Why linting matters before you test
Most prompt issues only surface during real use — an edge case the developer did not anticipate, a user query that exposes an ambiguity. By that point, you have a deployed application with a hard-to-diagnose inconsistency. Running the linter before you deploy catches the structural issues that reliably produce poor responses, without requiring you to enumerate every edge case in advance.
Think of it the same way you think of a code linter: it does not prove your program is correct, but it catches a class of easy mistakes before they waste your time.
How it works
The linter scans your prompt text against a fixed rule set, each targeting a known anti-pattern:
Output format check: Does the prompt say how the answer should be shaped — plain text, JSON, a bullet list, a specific schema? Absent an explicit format instruction, most models default to prose, and the output structure will vary unpredictably. This is the single most common cause of inconsistent responses in production.
Specificity check: Does it lean on vague verbs like “help”, “handle”, “assist”, or “be good at” without a concrete instruction? “Help users with billing questions” is worse than “Answer billing questions about invoice status, payment methods, and refund eligibility. Escalate account cancellations to the human queue.”
Conflict detection: Does the prompt simultaneously demand brevity and completeness? Tell the model to be concise and comprehensive? Be formal but conversational? Conflicting constraints produce erratic behavior because the model has to pick one on each response — and it will pick inconsistently.
Scope and refusal check: Does the prompt define what is out of bounds and what the model should say when a request falls outside its scope? Without this, models will confidently attempt to answer things they should not — or worse, they will silently give a poor answer rather than explaining they cannot help with that.

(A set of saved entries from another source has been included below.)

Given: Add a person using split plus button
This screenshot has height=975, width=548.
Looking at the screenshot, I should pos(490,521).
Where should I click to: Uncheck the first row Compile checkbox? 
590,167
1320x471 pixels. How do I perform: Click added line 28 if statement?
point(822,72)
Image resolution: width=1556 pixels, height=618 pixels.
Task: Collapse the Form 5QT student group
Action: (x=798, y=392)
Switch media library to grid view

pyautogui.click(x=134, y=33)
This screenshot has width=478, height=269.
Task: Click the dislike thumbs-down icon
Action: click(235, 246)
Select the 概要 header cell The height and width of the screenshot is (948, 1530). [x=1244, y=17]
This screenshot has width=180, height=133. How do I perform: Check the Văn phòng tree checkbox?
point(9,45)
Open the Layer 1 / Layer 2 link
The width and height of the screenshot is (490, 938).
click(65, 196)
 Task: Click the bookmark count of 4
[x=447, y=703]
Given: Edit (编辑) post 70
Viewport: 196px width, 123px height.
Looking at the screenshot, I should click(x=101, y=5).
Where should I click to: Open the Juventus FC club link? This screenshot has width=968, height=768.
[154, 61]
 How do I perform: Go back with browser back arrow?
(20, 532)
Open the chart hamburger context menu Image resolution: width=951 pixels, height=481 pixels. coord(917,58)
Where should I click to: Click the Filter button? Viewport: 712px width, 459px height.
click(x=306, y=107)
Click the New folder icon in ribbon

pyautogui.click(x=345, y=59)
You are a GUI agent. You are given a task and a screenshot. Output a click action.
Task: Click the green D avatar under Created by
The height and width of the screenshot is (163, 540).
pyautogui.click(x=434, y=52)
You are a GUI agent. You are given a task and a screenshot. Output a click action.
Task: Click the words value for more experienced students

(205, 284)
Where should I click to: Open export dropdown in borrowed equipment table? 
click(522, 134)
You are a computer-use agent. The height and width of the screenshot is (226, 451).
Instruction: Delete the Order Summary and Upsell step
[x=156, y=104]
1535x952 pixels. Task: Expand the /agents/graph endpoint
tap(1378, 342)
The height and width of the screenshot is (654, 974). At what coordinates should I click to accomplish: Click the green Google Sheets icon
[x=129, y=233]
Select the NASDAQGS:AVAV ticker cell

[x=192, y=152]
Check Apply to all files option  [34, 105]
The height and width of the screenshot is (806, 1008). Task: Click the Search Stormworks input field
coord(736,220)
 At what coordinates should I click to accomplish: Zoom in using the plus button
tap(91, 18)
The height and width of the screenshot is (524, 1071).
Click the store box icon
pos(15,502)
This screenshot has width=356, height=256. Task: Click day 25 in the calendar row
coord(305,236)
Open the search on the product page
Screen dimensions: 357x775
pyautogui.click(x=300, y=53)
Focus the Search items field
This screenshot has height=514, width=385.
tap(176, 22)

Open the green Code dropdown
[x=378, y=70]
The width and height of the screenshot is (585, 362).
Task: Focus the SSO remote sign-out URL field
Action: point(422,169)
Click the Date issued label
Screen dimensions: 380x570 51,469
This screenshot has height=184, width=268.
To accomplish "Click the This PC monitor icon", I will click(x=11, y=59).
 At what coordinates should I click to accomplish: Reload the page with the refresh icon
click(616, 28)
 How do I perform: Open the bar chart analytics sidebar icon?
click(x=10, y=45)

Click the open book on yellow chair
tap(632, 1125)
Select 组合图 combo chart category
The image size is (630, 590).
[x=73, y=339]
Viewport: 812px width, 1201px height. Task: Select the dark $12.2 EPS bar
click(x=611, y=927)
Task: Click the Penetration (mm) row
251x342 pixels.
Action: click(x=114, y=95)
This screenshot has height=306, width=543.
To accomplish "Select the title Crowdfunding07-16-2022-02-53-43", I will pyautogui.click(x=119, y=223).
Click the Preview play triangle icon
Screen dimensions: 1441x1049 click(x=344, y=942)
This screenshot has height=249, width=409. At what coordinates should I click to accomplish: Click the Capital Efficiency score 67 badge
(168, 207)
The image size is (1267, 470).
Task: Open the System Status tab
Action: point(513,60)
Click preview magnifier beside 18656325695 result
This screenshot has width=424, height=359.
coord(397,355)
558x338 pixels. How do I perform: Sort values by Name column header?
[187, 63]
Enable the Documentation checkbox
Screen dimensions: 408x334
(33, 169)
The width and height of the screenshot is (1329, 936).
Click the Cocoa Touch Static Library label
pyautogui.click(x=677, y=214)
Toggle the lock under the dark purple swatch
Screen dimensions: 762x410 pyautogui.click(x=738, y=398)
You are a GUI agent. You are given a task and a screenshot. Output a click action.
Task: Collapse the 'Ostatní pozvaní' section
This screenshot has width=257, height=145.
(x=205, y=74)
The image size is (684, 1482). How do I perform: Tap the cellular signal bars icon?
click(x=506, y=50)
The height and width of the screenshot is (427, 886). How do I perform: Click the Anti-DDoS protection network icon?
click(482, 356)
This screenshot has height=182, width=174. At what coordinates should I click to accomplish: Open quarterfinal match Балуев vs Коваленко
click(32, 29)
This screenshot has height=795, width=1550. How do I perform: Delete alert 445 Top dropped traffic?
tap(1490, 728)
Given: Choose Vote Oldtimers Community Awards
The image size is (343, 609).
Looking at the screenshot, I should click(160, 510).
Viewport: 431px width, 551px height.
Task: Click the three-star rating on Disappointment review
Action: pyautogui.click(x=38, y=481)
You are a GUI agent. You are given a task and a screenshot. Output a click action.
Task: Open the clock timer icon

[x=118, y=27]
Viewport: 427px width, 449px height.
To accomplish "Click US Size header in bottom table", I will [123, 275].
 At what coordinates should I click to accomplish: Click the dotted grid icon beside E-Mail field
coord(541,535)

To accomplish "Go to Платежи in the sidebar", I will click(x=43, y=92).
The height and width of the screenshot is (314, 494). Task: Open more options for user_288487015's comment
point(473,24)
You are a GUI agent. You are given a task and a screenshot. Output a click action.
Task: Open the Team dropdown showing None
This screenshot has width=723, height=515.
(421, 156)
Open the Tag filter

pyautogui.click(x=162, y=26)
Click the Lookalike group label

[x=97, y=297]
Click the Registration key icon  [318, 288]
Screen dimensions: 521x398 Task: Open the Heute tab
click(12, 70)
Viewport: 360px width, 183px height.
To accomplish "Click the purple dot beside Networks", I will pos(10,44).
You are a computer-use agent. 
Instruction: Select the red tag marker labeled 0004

Length check: Very long prompts dilute attention and increase the chance of conflicting rules being added over time. The check is a soft warning, not a hard limit, but prompts over a threshold are flagged for review.
Filler check: Does the prompt contain politeness padding and meta-instructions that consume tokens without conveying information?
Each rule returns pass, warn, or fail with a one-line reason. The overall score reflects how many checks clear. Everything runs in your browser — instant and private.
Common fix patterns
| Issue | Typical cause | Fix |
|---|---|---|
| No output format | First draft of prompt | Add “Respond in JSON with keys: …” or “Use plain sentences, no headers.” |
| Vague verbs | Instructions written casually | Replace “help with X” → “answer questions about X; if the user asks Y, do Z.” |
| Conflict | Two authors edited separately | Pick one constraint per dimension; explain when exceptions apply. |
| No refusal clause | Assumed the model would “just know” | Add “If the user asks about [out-of-scope topic], say [specific response].” |
| Excessive filler | Polite drafting style | Delete every sentence that starts with “Please note that”, “Keep in mind”, “It is important”. |
Tips
- Treat warnings as nudges and failures as bugs. Fix failures before shipping; address warnings in the next revision.
- A clean linter score is a green light to start testing — not a substitute for it. The linter catches structural problems; you still need to test behavior on real inputs.
- Re-run the linter after each major edit to catch regressions introduced while fixing something else.